Element lookup records:
════
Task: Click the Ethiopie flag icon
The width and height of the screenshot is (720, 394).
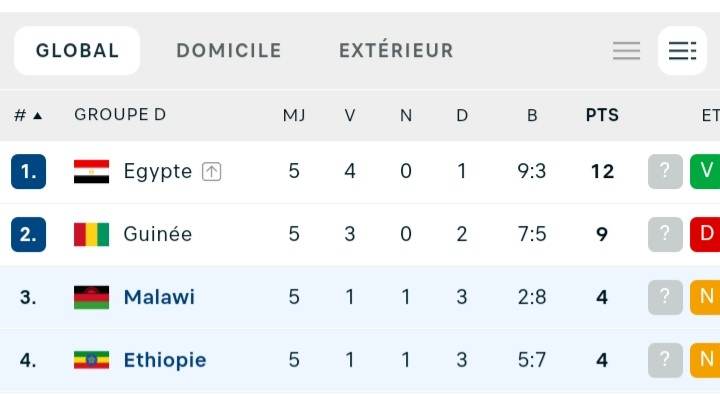Action: click(91, 360)
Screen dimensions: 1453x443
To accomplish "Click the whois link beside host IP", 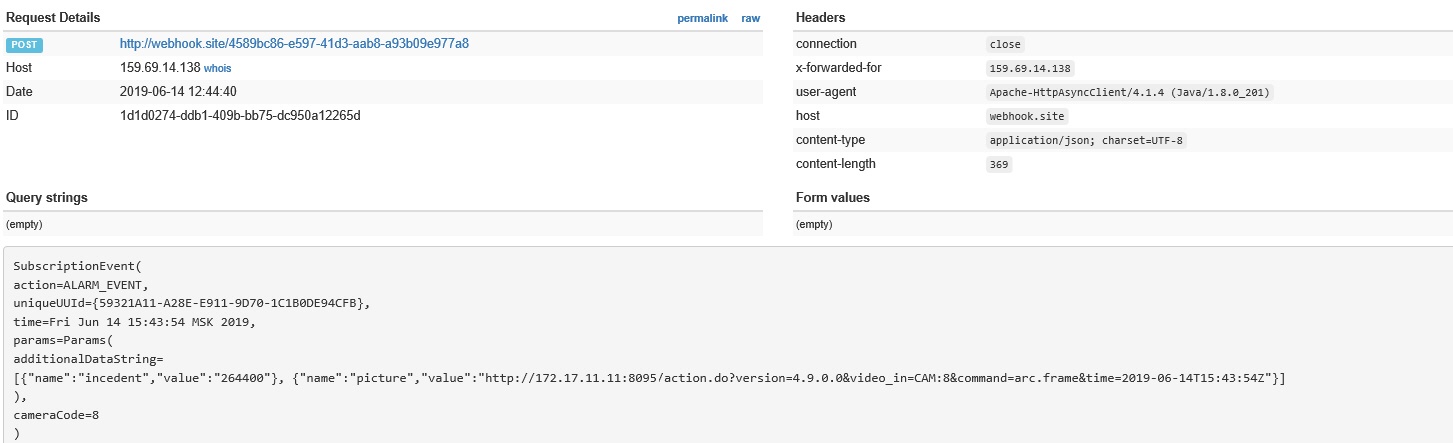I will tap(218, 68).
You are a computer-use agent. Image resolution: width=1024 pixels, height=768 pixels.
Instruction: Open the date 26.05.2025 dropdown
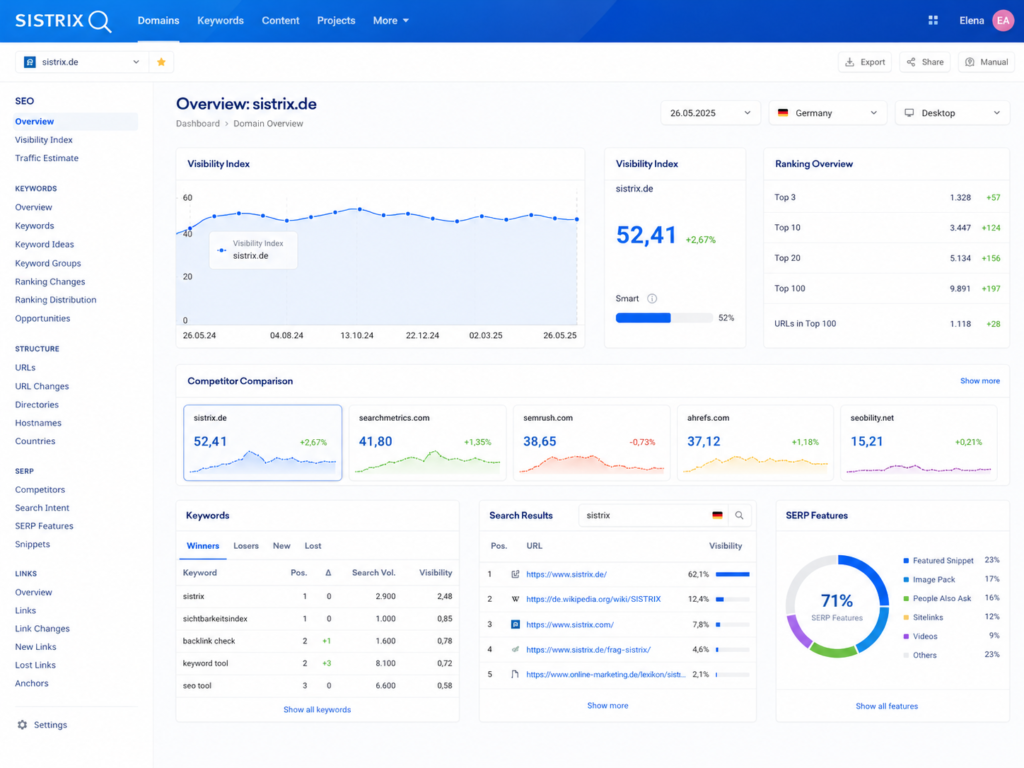click(710, 113)
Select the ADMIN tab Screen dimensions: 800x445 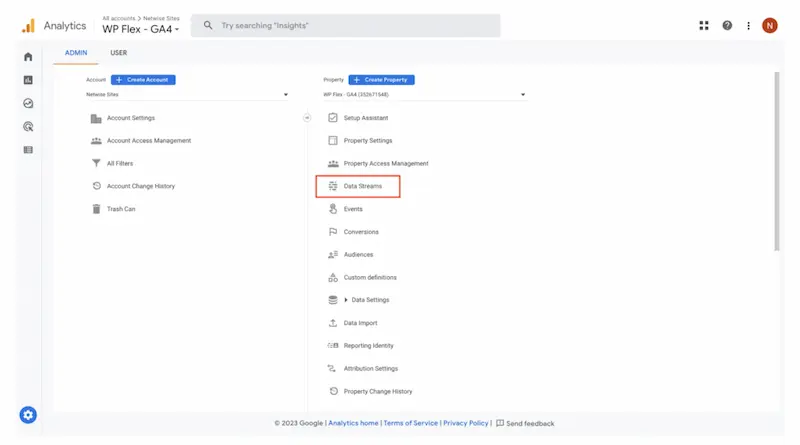pyautogui.click(x=76, y=53)
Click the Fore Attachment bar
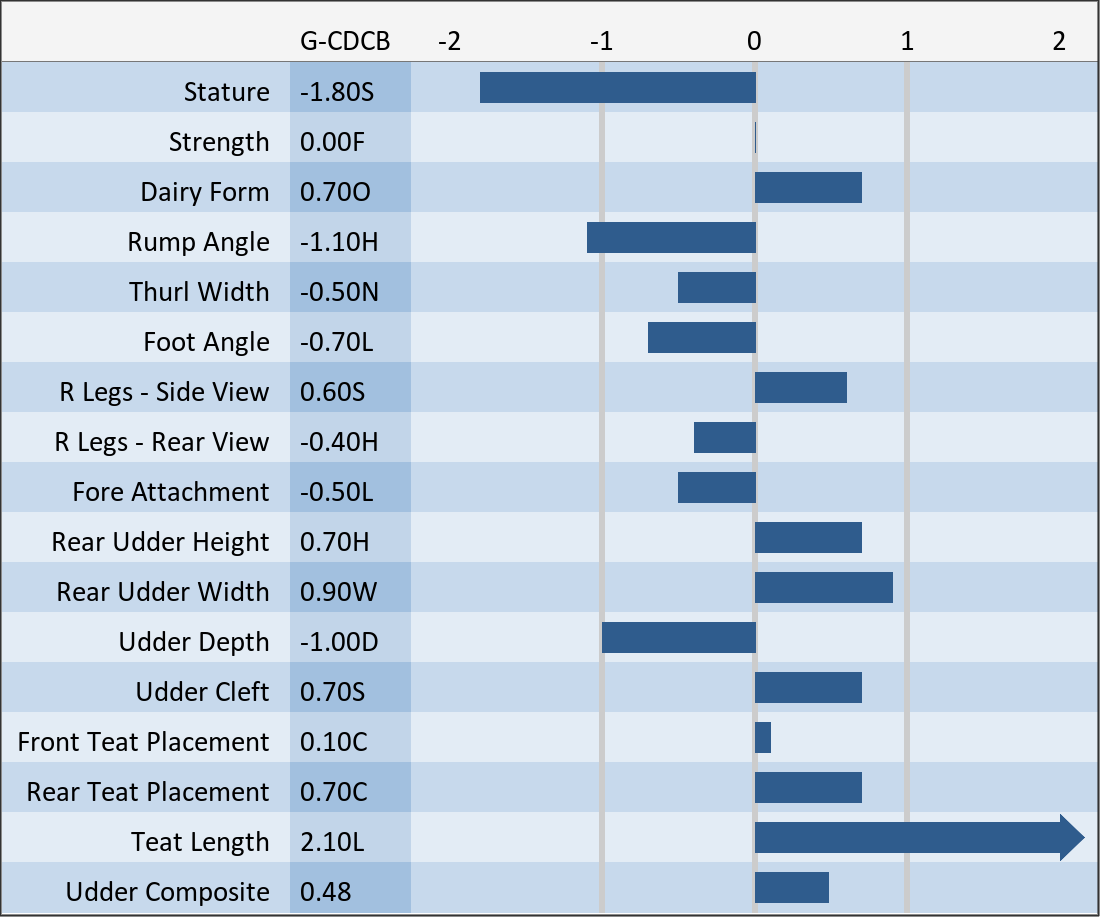 point(716,488)
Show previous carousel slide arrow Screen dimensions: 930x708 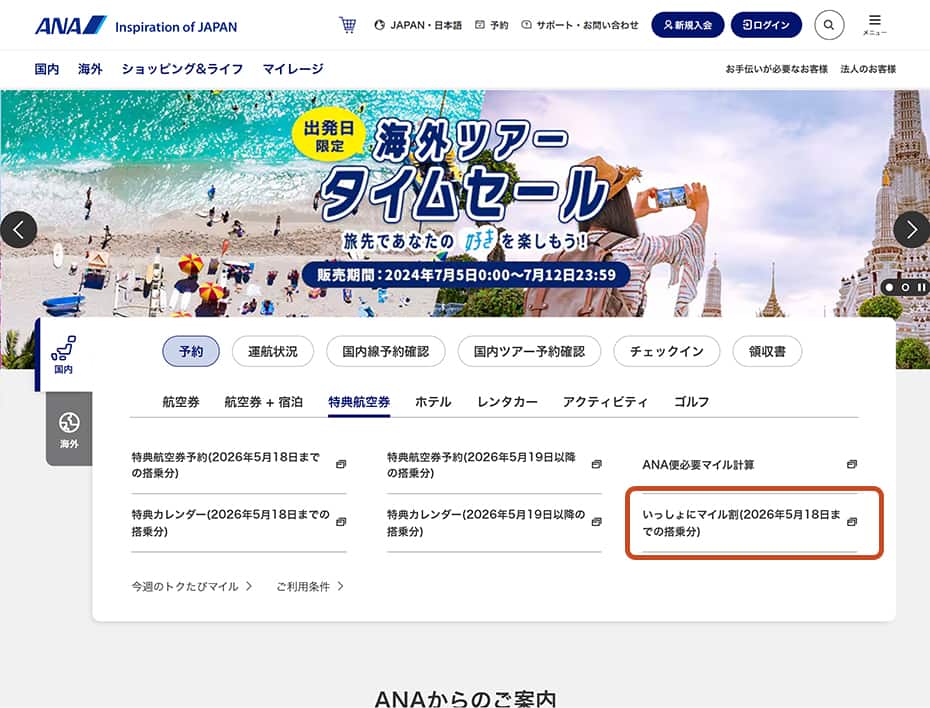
════
## Brief:
Copy each line of the material above that contains the string "width", matching case exactly.

## The response:
The width and height of the screenshot is (720, 394).
You are a computer-use agent. Image resolution: width=1024 pixels, height=768 pixels.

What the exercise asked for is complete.